▶ _Given exercise_:
Reproduce all of the entries below line for line, changing nothing.

┌─ Provided data

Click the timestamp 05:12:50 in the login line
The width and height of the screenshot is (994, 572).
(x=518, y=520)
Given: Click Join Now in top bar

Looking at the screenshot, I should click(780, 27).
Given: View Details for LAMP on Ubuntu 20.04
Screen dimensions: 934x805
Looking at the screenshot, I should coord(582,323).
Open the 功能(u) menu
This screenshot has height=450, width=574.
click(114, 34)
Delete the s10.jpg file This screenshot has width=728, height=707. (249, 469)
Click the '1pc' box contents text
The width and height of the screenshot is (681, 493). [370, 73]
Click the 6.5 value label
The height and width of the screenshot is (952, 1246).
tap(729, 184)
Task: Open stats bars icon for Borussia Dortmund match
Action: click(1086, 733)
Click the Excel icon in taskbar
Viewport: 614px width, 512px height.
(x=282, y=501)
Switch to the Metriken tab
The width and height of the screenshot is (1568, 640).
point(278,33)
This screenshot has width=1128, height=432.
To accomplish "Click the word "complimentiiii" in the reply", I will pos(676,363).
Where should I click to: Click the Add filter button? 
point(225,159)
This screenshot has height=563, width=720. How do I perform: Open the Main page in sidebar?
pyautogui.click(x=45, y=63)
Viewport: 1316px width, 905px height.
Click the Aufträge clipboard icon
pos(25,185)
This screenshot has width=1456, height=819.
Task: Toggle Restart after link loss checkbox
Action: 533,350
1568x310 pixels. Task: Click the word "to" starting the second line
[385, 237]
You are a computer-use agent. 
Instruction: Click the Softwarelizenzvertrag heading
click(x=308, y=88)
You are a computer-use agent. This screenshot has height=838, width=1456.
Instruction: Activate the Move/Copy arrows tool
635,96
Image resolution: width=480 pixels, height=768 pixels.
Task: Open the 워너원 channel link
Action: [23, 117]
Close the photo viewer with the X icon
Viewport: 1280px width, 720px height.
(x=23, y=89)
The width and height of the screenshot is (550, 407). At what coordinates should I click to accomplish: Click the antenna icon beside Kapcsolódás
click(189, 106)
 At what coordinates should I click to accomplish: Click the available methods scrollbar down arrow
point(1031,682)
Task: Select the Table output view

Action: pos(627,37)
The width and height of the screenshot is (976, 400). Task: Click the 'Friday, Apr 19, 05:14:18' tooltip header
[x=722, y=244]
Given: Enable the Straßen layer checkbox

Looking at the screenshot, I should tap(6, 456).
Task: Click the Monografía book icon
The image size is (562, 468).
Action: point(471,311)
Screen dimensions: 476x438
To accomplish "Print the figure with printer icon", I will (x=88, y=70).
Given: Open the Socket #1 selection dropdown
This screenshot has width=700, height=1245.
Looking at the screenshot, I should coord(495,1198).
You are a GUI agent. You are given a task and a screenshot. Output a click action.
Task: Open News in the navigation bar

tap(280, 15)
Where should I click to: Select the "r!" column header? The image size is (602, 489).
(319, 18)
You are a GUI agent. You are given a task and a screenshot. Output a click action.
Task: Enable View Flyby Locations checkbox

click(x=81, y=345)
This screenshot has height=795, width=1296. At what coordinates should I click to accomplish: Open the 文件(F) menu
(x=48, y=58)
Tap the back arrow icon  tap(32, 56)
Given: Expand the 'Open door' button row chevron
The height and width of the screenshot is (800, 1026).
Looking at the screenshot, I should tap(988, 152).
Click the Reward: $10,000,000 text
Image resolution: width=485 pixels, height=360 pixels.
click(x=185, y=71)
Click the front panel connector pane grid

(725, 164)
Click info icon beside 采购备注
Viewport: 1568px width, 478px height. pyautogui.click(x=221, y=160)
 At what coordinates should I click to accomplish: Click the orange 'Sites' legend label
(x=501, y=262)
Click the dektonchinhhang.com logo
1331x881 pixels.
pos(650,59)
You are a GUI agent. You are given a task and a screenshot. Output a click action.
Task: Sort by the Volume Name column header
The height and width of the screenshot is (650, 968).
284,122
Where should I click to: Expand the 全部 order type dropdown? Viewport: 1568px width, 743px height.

└─

▶ _Worked answer_:
Click the timestamp 05:12:50 in the login line
The width and height of the screenshot is (994, 572).
(x=518, y=520)
Given: Click Join Now in top bar

Looking at the screenshot, I should click(780, 27).
Given: View Details for LAMP on Ubuntu 20.04
Screen dimensions: 934x805
Looking at the screenshot, I should coord(582,323).
Open the 功能(u) menu
This screenshot has height=450, width=574.
click(114, 34)
Delete the s10.jpg file This screenshot has width=728, height=707. (249, 469)
Click the '1pc' box contents text
The width and height of the screenshot is (681, 493). [370, 73]
Click the 6.5 value label
The height and width of the screenshot is (952, 1246).
tap(729, 184)
Task: Open stats bars icon for Borussia Dortmund match
Action: click(1086, 733)
Click the Excel icon in taskbar
Viewport: 614px width, 512px height.
(x=282, y=501)
Switch to the Metriken tab
The width and height of the screenshot is (1568, 640).
point(278,33)
This screenshot has width=1128, height=432.
To accomplish "Click the word "complimentiiii" in the reply", I will pos(676,363).
Where should I click to: Click the Add filter button? 
point(225,159)
This screenshot has height=563, width=720. How do I perform: Open the Main page in sidebar?
pyautogui.click(x=45, y=63)
Viewport: 1316px width, 905px height.
Click the Aufträge clipboard icon
pos(25,185)
This screenshot has width=1456, height=819.
Task: Toggle Restart after link loss checkbox
Action: 533,350
1568x310 pixels. Task: Click the word "to" starting the second line
[385, 237]
You are a computer-use agent. 
Instruction: Click the Softwarelizenzvertrag heading
click(x=308, y=88)
You are a computer-use agent. This screenshot has height=838, width=1456.
Instruction: Activate the Move/Copy arrows tool
635,96
Image resolution: width=480 pixels, height=768 pixels.
Task: Open the 워너원 channel link
Action: [23, 117]
Close the photo viewer with the X icon
Viewport: 1280px width, 720px height.
(x=23, y=89)
The width and height of the screenshot is (550, 407). At what coordinates should I click to accomplish: Click the antenna icon beside Kapcsolódás
click(189, 106)
 At what coordinates should I click to accomplish: Click the available methods scrollbar down arrow
point(1031,682)
Task: Select the Table output view

Action: pos(627,37)
The width and height of the screenshot is (976, 400). Task: Click the 'Friday, Apr 19, 05:14:18' tooltip header
[x=722, y=244]
Given: Enable the Straßen layer checkbox

Looking at the screenshot, I should tap(6, 456).
Task: Click the Monografía book icon
The image size is (562, 468).
Action: point(471,311)
Screen dimensions: 476x438
To accomplish "Print the figure with printer icon", I will (x=88, y=70).
Given: Open the Socket #1 selection dropdown
This screenshot has width=700, height=1245.
Looking at the screenshot, I should coord(495,1198).
You are a GUI agent. You are given a task and a screenshot. Output a click action.
Task: Open News in the navigation bar

tap(280, 15)
Where should I click to: Select the "r!" column header? The image size is (602, 489).
(319, 18)
You are a GUI agent. You are given a task and a screenshot. Output a click action.
Task: Enable View Flyby Locations checkbox

click(x=81, y=345)
This screenshot has height=795, width=1296. At what coordinates should I click to accomplish: Open the 文件(F) menu
(x=48, y=58)
Tap the back arrow icon  tap(32, 56)
Given: Expand the 'Open door' button row chevron
The height and width of the screenshot is (800, 1026).
Looking at the screenshot, I should tap(988, 152).
Click the Reward: $10,000,000 text
Image resolution: width=485 pixels, height=360 pixels.
click(x=185, y=71)
Click the front panel connector pane grid

(725, 164)
Click info icon beside 采购备注
Viewport: 1568px width, 478px height. pyautogui.click(x=221, y=160)
 At what coordinates should I click to accomplish: Click the orange 'Sites' legend label
(x=501, y=262)
Click the dektonchinhhang.com logo
1331x881 pixels.
pos(650,59)
You are a GUI agent. You are given a task and a screenshot. Output a click action.
Task: Sort by the Volume Name column header
The height and width of the screenshot is (650, 968).
284,122
Where should I click to: Expand the 全部 order type dropdown? Viewport: 1568px width, 743px height.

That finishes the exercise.